Superionic polymer electrolytes are advanced solid-state ionic materials with high conductivity, widely studied for next-generation electrochemical device applications. In this study, Polyethylene oxide (PEO) and Polyvinyl pyrrolidine (PVP)-based a new sodium-ion conducting blended solid polymer electrolytes (BSPEs) were prepared using the composition (1−x) [70PEO:30NaCl] + xPVP, with x varying up to 15 wt.%. The blending strategy was employed to harness the complementary properties of the two polymers enhancing mechanical support and the other facilitating ion transport. A recently developed hot-press technique was utilized for the fabrication of these BSPEs. Among the composition studied, the formulation 98(70PEO:30NaCl) + 2PVP demonstrated the highest ionic conductivity (~3.7×10⁻⁵ S·cm⁻¹) and was identified as the optimal conducting composition (OCC).
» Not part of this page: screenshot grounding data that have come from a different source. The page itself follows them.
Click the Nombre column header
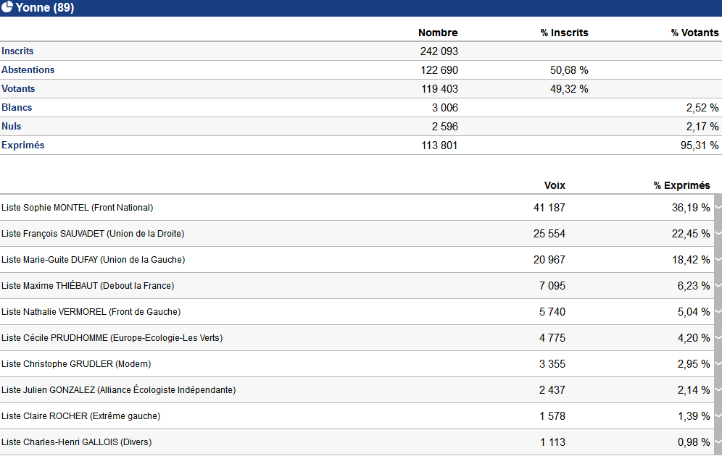 coord(438,33)
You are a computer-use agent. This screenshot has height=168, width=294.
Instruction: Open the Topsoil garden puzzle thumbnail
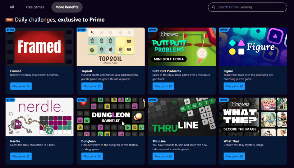coord(111,47)
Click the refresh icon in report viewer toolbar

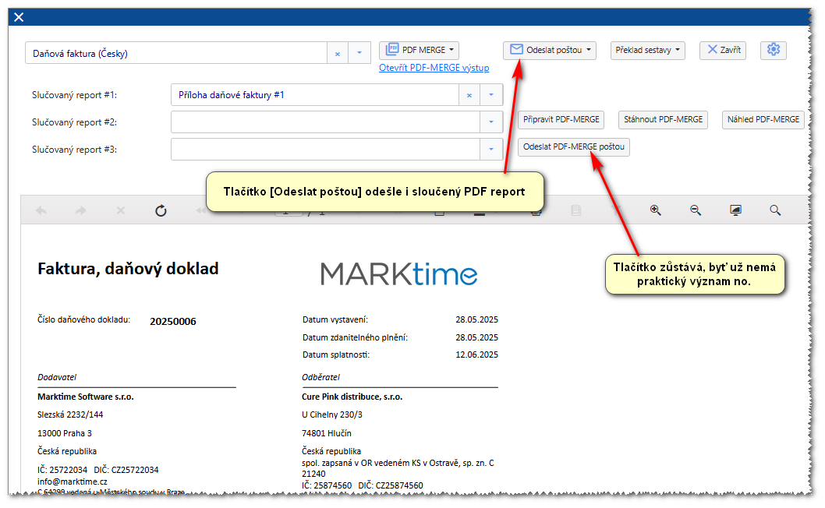point(161,210)
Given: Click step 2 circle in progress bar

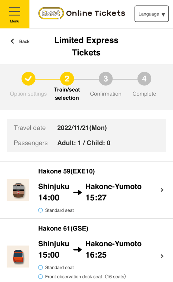Looking at the screenshot, I should [x=67, y=79].
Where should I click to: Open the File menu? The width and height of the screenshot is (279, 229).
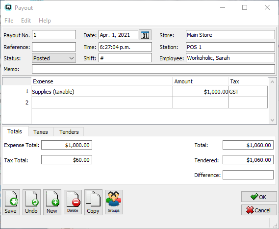[9, 21]
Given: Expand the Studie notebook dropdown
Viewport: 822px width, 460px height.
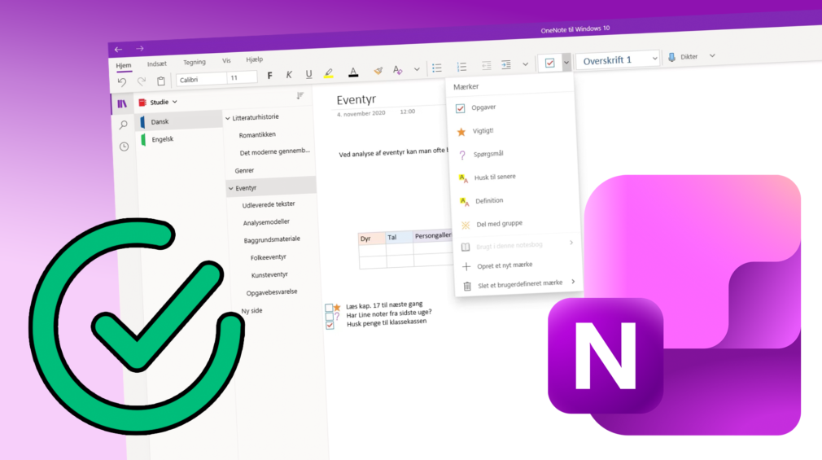Looking at the screenshot, I should tap(174, 103).
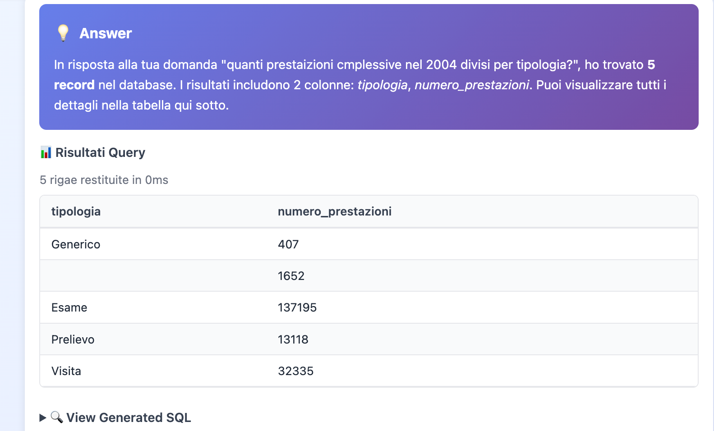This screenshot has height=431, width=714.
Task: Click the bar chart icon before Risultati Query
Action: pos(46,153)
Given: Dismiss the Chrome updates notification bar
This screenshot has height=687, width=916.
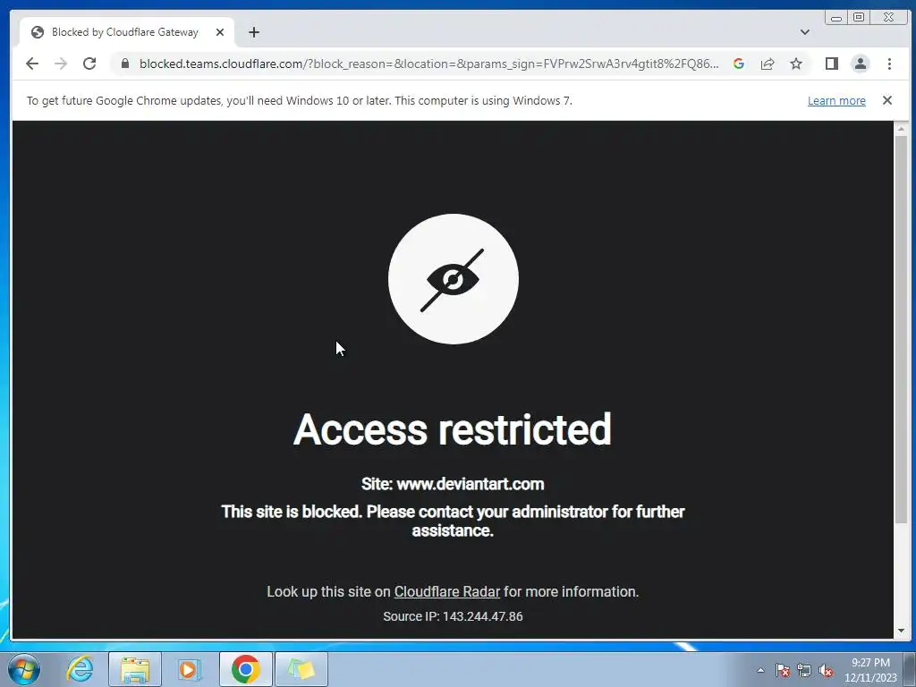Looking at the screenshot, I should tap(886, 100).
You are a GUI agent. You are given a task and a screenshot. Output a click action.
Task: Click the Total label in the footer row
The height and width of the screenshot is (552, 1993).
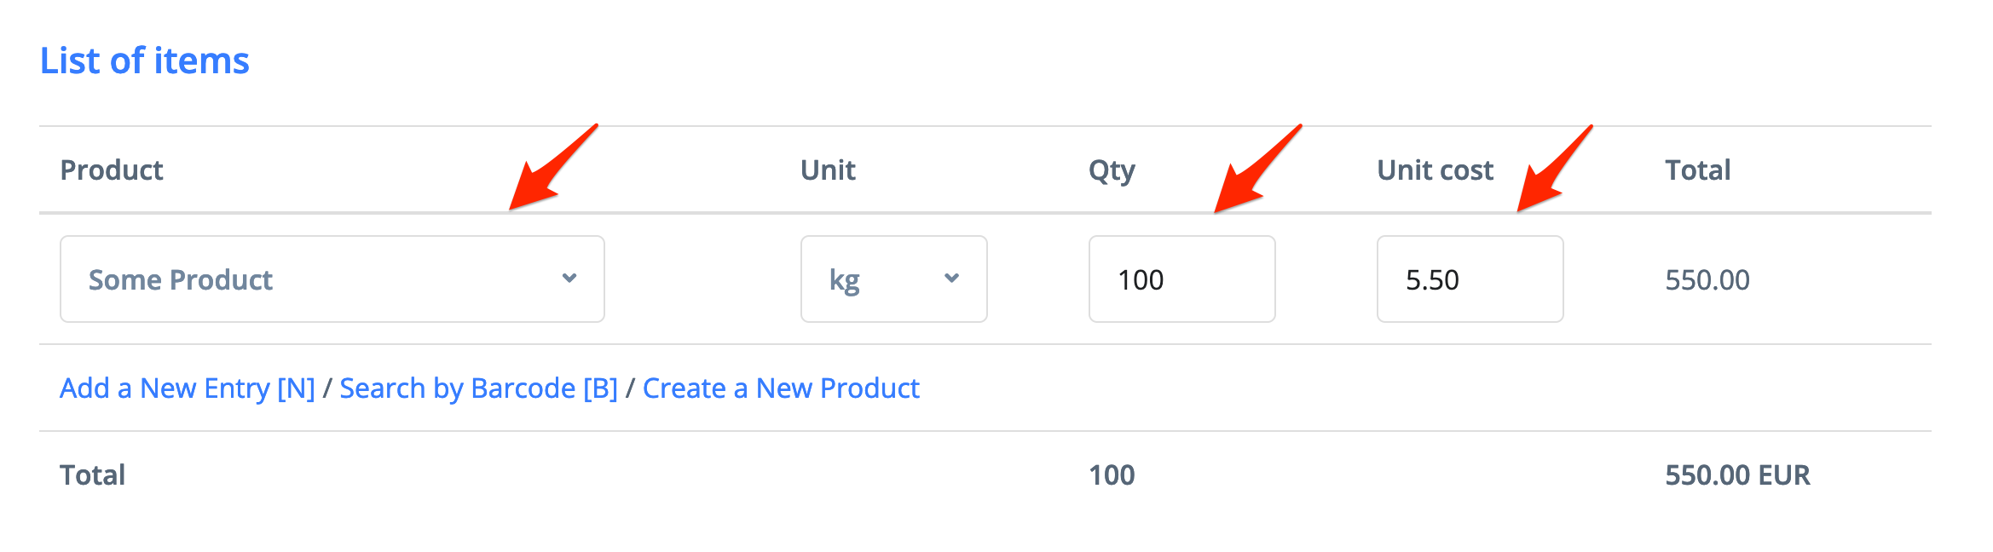pyautogui.click(x=93, y=475)
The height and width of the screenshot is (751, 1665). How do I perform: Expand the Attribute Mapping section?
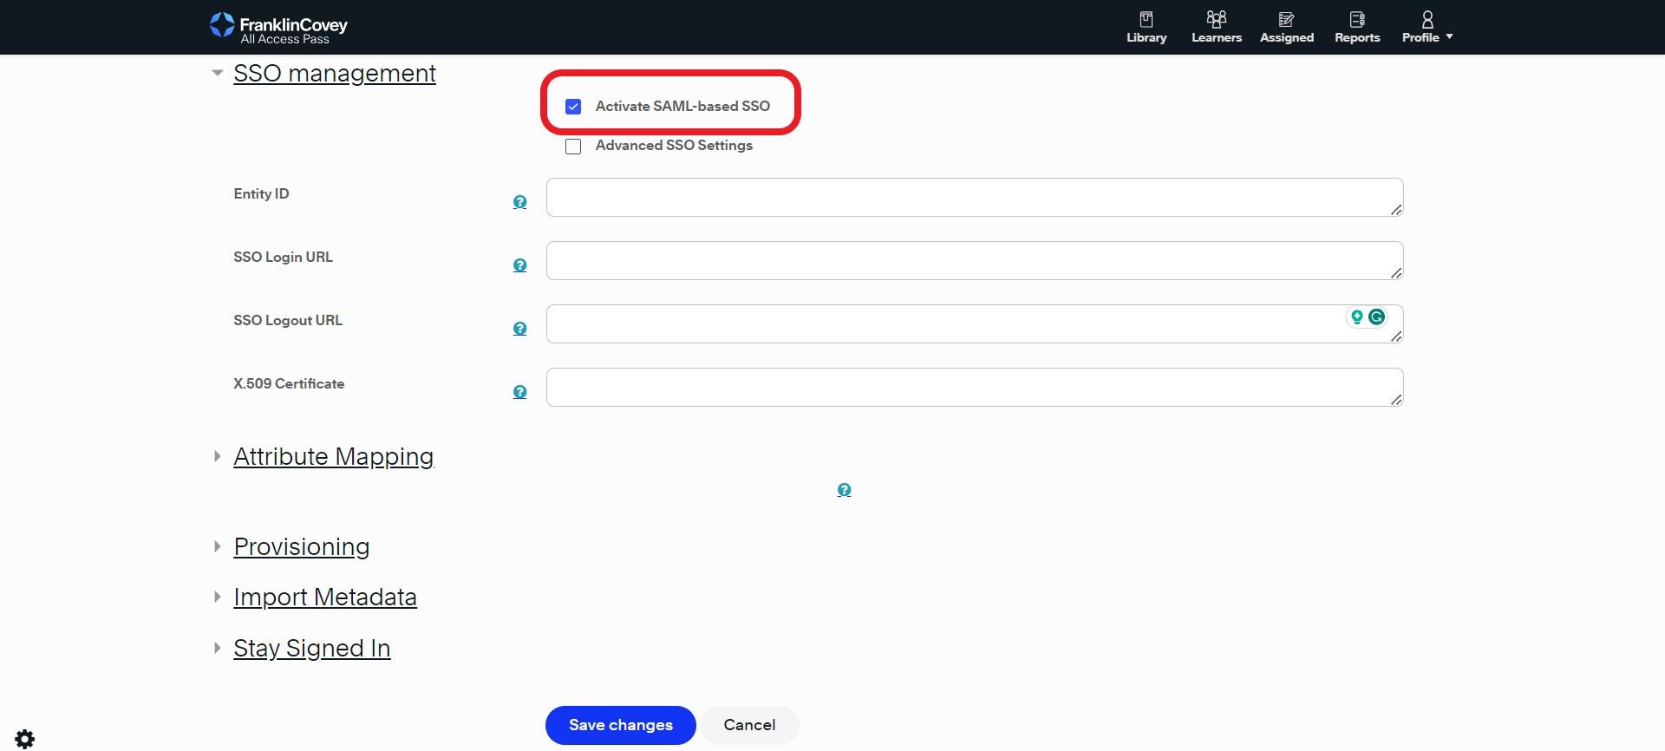pos(333,457)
Material properties and the occurrence of polymer–salt/PVP complexation were validated using Scanning Electron Microscopy (SEM) for morphological assessment and Differential Scanning Calorimetry (DSC) for thermal characterization. Ion transport behavior was examined using a range of experimental methods and theoretical models, focusing on key parameters such as ionic conductivity (σ), ionic mobility (μ), mobile ion concentration (n), and ionic transference number (t_ion). Temperature-dependent conductivity measurements were conducted to determine the activation energy (Eₐ) of the OCC film. The findings indicate that the optimized polymer blend outperforms single-polymer systems in terms of both conductivity and thermal resilience, making it a promising candidate for use in solid-state battery applications.